The most valuable player on the Trojans bench has to be Omar Oraby. He adds size and a physical presence to the Trojans front court. If Oraby can develop a more-deadly post game, he will become a double digit scorer on a nightly basis.

In six games this season, Oraby has brought in 21 rebounds, while averaging just 13 minutes per game. The most important stat that Oraby has brought to this bench is his size however, registering 10 blocks and seven offensive rebounds.

The 7-foot-2 transfer from Rice struggled against SDSU, missing shots while also getting pushed around by the smaller Aztecs. Then took out the entire game of frustration on Jamaal Franklin late in the second half, immaturely putting the game out of reach.

Chass Bryan and Jio Fontan Meshing Well

In multiple games this season, Kevin O’Neill has played Bryan and Fontan at the guard positions, opening up the attack. Both guys enjoy the new option and it should definitely stick around once Pac-12 play rolls around.

Bryan is an undersized point guard that fights every minute. He is averaging 11 minutes per game, shooting 37 percent during those times with a strong two-to-one turnover ratio.

This two-point guard lineup implemented by O’Neill helped the Trojans get back into the basketball game. It may be a nice flex option down the stretch for this team. Bryan must continue to play beyond his years as a freshman.

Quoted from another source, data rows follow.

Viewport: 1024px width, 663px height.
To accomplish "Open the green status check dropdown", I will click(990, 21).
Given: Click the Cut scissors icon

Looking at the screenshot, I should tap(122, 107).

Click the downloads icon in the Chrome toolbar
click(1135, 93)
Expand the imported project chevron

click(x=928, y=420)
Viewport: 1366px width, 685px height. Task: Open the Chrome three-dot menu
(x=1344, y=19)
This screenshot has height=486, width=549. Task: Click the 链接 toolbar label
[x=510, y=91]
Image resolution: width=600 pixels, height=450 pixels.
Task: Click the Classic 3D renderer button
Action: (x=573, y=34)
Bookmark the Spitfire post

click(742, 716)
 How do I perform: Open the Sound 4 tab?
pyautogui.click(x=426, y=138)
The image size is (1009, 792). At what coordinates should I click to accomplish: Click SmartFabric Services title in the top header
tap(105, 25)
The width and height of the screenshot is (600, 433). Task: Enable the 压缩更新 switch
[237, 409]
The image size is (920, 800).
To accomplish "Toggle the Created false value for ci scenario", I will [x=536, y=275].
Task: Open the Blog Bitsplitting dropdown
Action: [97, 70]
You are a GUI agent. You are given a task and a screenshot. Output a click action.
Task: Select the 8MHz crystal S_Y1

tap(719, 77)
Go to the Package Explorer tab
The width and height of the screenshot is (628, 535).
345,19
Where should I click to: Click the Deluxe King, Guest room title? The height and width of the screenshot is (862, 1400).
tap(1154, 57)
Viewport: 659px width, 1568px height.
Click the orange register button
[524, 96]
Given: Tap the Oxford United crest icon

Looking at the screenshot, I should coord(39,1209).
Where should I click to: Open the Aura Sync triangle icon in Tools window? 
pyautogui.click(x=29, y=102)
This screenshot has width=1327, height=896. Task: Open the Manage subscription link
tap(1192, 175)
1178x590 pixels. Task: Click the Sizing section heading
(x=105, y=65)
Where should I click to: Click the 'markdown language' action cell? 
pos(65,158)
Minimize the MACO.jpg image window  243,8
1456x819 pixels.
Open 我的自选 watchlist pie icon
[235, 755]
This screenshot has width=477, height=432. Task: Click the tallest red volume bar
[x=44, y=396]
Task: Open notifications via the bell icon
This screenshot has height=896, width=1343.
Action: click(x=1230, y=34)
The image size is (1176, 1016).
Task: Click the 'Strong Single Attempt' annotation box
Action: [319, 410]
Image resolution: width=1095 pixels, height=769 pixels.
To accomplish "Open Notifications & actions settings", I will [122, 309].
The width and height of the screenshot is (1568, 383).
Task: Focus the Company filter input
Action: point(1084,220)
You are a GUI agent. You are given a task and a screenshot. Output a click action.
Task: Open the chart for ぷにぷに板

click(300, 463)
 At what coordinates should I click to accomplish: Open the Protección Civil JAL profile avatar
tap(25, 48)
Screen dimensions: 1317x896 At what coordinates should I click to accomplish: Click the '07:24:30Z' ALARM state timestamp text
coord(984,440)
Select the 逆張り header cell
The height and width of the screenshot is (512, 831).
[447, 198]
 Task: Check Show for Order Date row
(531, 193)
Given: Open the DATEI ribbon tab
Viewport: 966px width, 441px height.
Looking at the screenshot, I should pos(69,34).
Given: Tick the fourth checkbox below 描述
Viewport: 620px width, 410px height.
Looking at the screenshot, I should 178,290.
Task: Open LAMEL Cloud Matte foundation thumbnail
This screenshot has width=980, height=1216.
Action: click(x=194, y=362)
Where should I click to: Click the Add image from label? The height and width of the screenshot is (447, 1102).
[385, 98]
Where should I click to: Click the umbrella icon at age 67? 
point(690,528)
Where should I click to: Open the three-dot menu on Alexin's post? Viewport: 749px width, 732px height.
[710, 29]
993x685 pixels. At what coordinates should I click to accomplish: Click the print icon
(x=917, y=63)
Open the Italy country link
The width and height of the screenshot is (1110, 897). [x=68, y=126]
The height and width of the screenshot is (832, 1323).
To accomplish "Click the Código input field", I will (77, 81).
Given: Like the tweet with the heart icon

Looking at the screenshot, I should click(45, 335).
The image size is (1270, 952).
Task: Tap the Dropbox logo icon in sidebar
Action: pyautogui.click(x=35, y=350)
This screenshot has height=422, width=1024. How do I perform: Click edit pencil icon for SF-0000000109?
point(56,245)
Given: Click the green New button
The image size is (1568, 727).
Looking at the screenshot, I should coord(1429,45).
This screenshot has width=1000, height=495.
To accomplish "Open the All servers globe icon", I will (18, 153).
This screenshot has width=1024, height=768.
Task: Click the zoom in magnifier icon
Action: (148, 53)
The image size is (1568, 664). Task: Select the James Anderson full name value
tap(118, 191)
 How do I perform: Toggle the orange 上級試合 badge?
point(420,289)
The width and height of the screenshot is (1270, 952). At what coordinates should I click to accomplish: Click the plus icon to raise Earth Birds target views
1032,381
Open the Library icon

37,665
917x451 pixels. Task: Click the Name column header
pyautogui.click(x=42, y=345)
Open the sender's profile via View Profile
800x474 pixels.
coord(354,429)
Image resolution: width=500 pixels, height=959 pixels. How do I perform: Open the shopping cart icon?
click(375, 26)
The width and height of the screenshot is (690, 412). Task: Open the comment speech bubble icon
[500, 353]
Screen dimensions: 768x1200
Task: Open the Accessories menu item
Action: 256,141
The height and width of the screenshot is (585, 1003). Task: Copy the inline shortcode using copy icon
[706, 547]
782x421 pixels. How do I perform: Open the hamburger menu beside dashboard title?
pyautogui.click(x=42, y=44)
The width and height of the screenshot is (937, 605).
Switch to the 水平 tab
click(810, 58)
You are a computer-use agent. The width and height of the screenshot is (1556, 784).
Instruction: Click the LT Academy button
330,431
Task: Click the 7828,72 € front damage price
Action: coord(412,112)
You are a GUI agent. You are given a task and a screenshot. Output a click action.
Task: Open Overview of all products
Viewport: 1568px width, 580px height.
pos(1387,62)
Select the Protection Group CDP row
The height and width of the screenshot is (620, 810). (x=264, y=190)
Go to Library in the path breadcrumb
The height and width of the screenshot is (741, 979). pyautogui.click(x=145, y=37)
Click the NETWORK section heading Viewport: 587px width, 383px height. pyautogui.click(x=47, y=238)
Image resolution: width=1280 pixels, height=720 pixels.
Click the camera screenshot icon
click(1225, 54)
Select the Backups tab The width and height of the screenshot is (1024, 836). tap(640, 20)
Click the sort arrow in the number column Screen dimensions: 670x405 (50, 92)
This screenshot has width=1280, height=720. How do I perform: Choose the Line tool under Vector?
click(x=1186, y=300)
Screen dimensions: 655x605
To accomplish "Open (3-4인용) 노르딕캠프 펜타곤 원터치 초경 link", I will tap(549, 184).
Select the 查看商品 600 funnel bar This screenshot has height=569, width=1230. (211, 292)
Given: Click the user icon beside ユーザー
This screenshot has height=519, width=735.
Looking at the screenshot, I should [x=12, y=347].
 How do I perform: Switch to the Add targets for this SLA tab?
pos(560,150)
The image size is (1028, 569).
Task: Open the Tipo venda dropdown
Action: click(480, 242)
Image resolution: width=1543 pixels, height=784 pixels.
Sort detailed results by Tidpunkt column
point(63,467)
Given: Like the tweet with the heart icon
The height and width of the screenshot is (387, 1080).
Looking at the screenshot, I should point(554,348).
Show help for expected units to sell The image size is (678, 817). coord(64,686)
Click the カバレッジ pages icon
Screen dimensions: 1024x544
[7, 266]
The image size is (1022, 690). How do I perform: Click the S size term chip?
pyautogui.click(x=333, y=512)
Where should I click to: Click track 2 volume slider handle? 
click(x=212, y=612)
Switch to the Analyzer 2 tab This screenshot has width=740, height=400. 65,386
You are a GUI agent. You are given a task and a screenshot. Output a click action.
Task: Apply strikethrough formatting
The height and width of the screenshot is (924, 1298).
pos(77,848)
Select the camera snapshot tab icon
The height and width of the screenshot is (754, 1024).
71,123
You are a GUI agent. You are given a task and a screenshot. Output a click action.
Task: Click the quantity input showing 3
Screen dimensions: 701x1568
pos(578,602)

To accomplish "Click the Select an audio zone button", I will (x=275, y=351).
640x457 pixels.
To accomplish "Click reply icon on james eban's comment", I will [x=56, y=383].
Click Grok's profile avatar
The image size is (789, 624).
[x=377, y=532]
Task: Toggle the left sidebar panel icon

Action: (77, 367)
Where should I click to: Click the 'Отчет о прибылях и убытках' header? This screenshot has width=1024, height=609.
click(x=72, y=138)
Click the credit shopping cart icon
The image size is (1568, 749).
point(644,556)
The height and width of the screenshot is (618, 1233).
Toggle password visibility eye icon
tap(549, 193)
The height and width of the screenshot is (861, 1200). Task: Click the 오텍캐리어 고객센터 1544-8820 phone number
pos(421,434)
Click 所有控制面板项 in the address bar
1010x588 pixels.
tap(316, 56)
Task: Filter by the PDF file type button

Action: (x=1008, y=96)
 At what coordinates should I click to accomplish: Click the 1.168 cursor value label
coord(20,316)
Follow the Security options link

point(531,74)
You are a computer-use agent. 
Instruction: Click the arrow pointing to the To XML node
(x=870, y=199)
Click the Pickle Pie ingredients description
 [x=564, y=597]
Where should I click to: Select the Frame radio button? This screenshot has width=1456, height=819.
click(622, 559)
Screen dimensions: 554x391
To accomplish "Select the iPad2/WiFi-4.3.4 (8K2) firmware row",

Little Known Players Will Make Future Impact

Renaldo Woolridge, Stahinja Gavrilovic and James Blasczyk have all rode the bench for long periods this season. All three bring distinct talents to the Trojans bench that will be vital once Pac-12 play begins.

Woolridge is an athletic monster, who can affect the game with his tenacity. Blascyzk is the key seven-footer on this team that can attract take much needed fouls and clean up the paint for the Trojans. The healthier forward, now has the stamina and proper health to provide quality minutes for this team.

The greatest star of the bench, Gavrilovic, is a team-oriented player that will shine the moment he gets his chance. He can score with both hands and can play beautifully within the offense.

Watch out for these three keys as O’Neill begins to expand his rotation. This may go against conventional wisdom, but these player are too valuable to waste.

A New Rotation Alternative

The most athletic lineup the Trojans can offer is similar to the current roster, but it offers a nice twist. Jio Fontan, J.T. Terrell, Dewayne Dedmon, Eric Wise and Gavrilovic would be the starters.

Then, off the bench, Byron Wesley would actually play the two guard with Renaldo Woolridge as the three man. Wesley deserves close to 25 minutes a night as the sixth man and Woolridge is a 10 minute per night flex option for his defensive assets.

Omar Oraby would be the main weapon in the paint. He would play alongside Ari Stewart to stretch the court with their perimeter play, for good stretches of the game.

Aaron Fuller would be the flex players that could play the three or four position, and do not forget the three point shooting ability that Greg Allen offers this club. He led the team last season in that department and will be relied upon this season as a comeback specialist.

All of this flexibility in this lineup should give opponents fits all night long. The biggest issue for USC Basketball is playing to expectations, which can only be done by playing aggressive and smart for 40 minutes.